El amor propio no ocurre de repente, sino que evoluciona con el tiempo y con la práctica y la experiencia. En mi primer viaje a Israel con mi padre (estábamos los dos solos), empecé a entender esto. Porque, por primera vez, nos vimos por fin tal y como éramos, más allá de nuestros roles familiares. Nos reímos hasta llorar… y parte de esa risa se debía a las partes “raras” de nosotros mismos que exponíamos. Al aprender a aceptar y apreciar a mi padre tal y como era, yo también aprendía a aceptarme a mí misma.
Tanto mi padre como el Rav me ayudaron a cultivar mi amor propio. Me alentaron a apoyarme en mi autenticidad y a encontrar mi propósito y mi potencial; ¡que es exactamente lo que el mundo necesita que cada uno de nosotros comparta!

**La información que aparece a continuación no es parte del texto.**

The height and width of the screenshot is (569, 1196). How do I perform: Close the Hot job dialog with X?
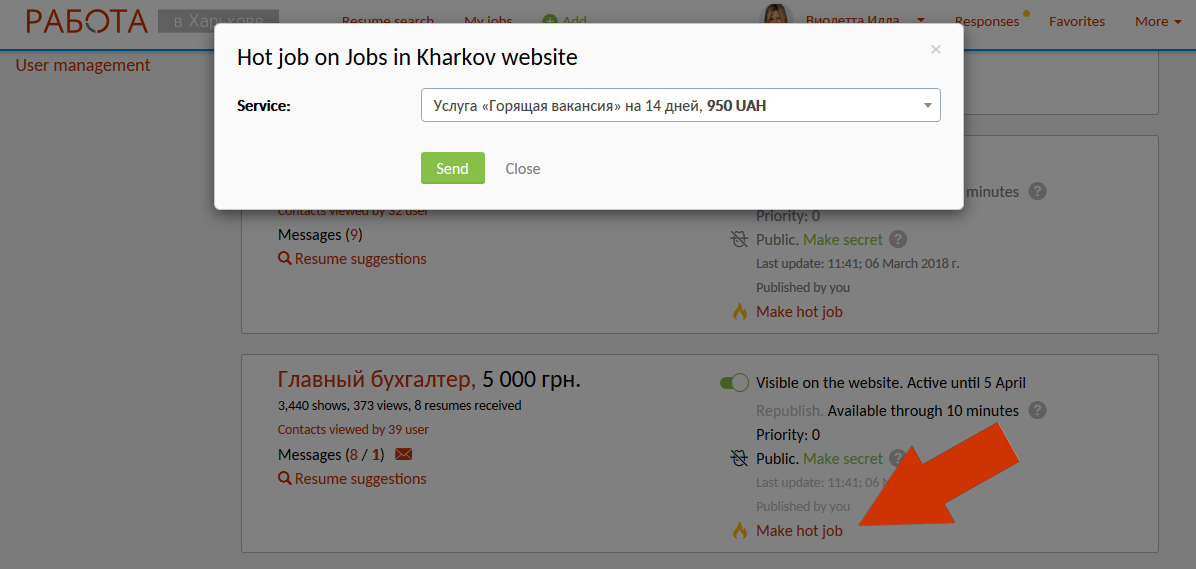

Esta semana, dedica un momento a reflexionar y agradecer las lecciones que has aprendido de aquellos padres —o personajes paternales— en tu propia vida.
Aunque no todas las lecciones son necesariamente positivas, todas nos ayudan a crecer. Porque no importa dónde estemos hoy, siempre estamos parados sobre los hombros de los que vinieron antes. Y desde ese lugar, podemos ver un poco más lejos y volar un poco más alto.